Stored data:
========================================

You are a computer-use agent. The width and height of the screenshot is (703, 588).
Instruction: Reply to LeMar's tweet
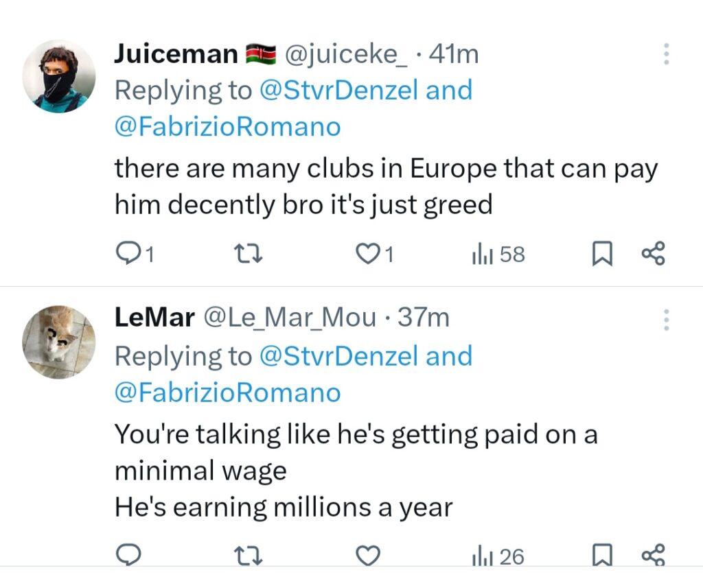[x=127, y=554]
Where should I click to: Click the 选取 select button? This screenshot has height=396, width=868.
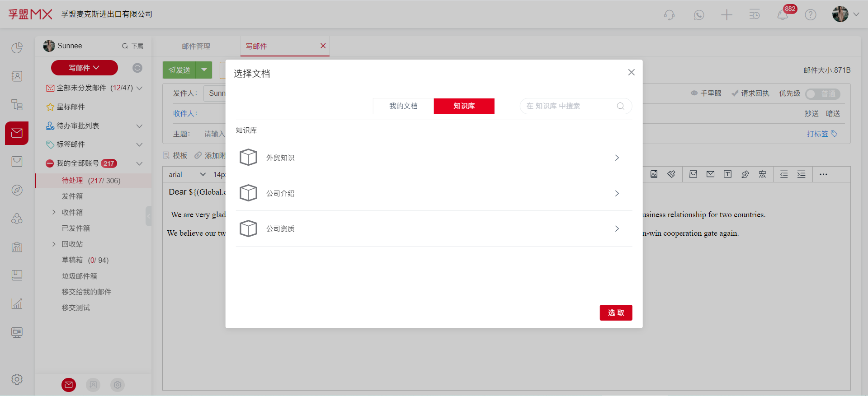tap(616, 312)
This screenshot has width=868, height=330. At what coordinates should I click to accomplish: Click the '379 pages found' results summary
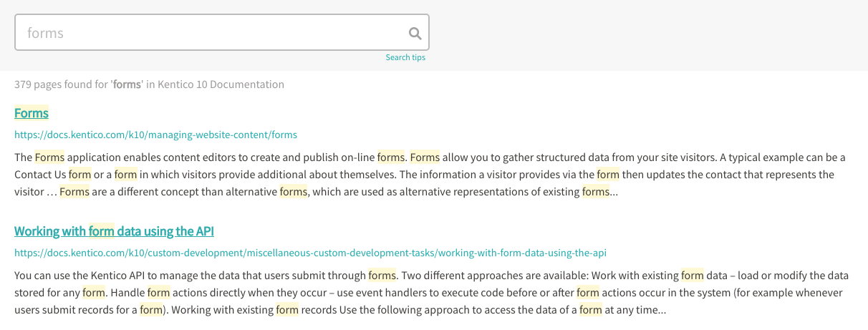coord(61,84)
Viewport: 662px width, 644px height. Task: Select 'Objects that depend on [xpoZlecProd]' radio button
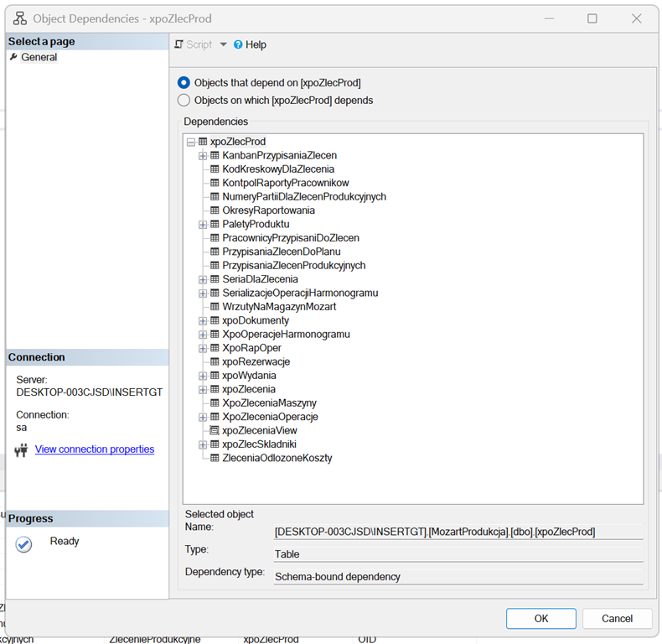[x=184, y=83]
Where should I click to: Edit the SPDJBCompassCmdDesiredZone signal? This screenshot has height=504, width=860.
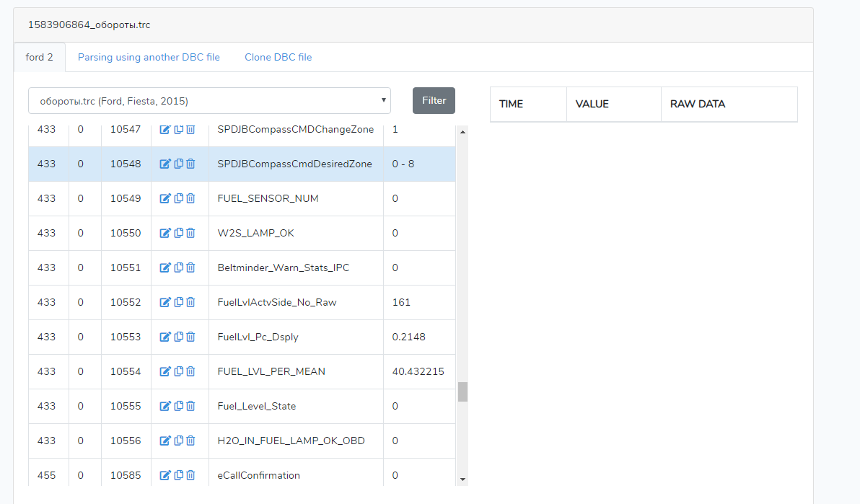[x=164, y=164]
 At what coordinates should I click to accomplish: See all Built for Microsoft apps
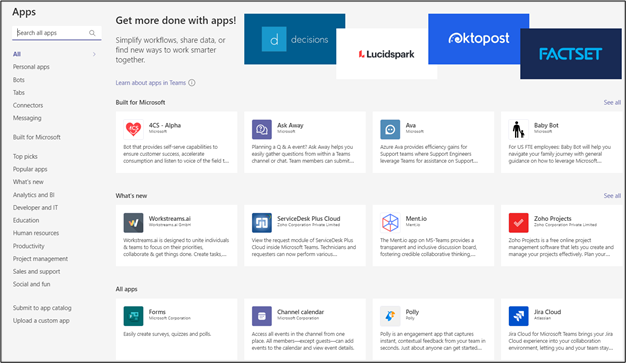612,102
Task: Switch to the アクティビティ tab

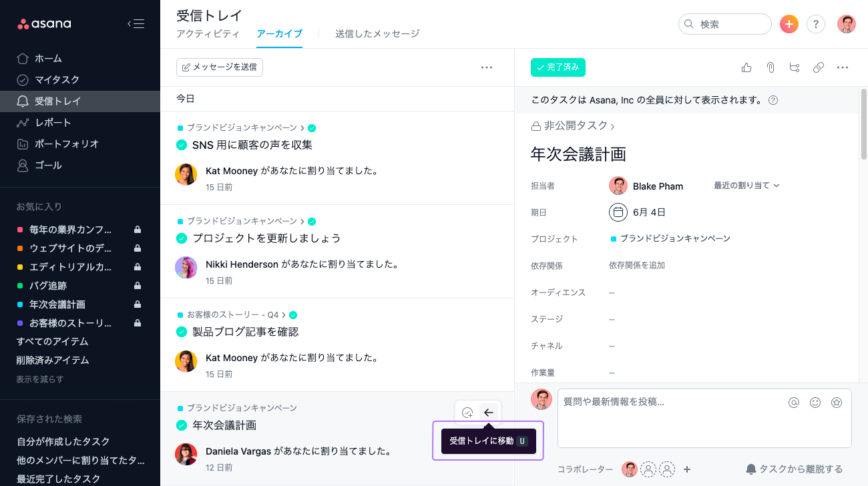Action: click(208, 33)
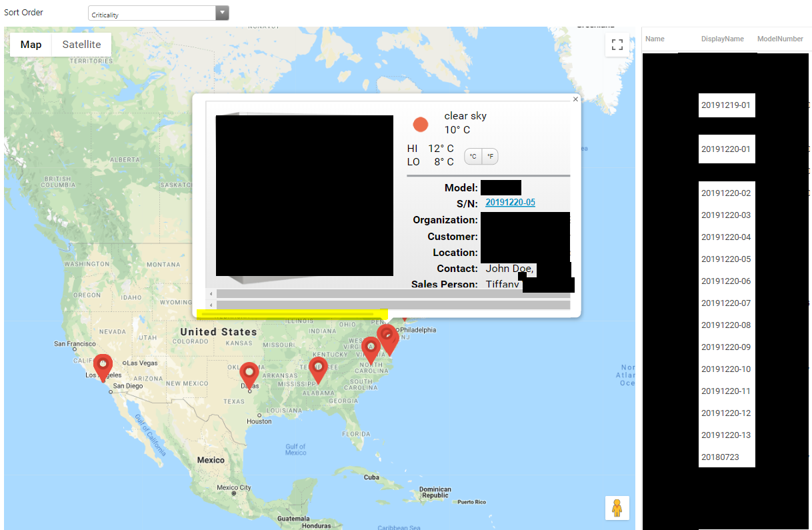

========================================

Task objective:
Pictures aside, repeat every line of the data above exactly.

Exercise answer:
You are a computer-use agent. The width and height of the screenshot is (703, 588).
Instruction: Reply to LeMar's tweet
[x=127, y=554]
Where should I click to: Click the 选取 select button? This screenshot has height=396, width=868.
tap(616, 312)
This screenshot has width=868, height=330. At what coordinates should I click to accomplish: Click the '379 pages found' results summary
coord(61,84)
Viewport: 662px width, 644px height. Task: Select 'Objects that depend on [xpoZlecProd]' radio button
[x=184, y=83]
Where should I click to: Edit the SPDJBCompassCmdDesiredZone signal? This screenshot has height=504, width=860.
[x=164, y=164]
 At what coordinates should I click to accomplish: See all Built for Microsoft apps
612,102
Task: Switch to the アクティビティ tab

Action: click(208, 33)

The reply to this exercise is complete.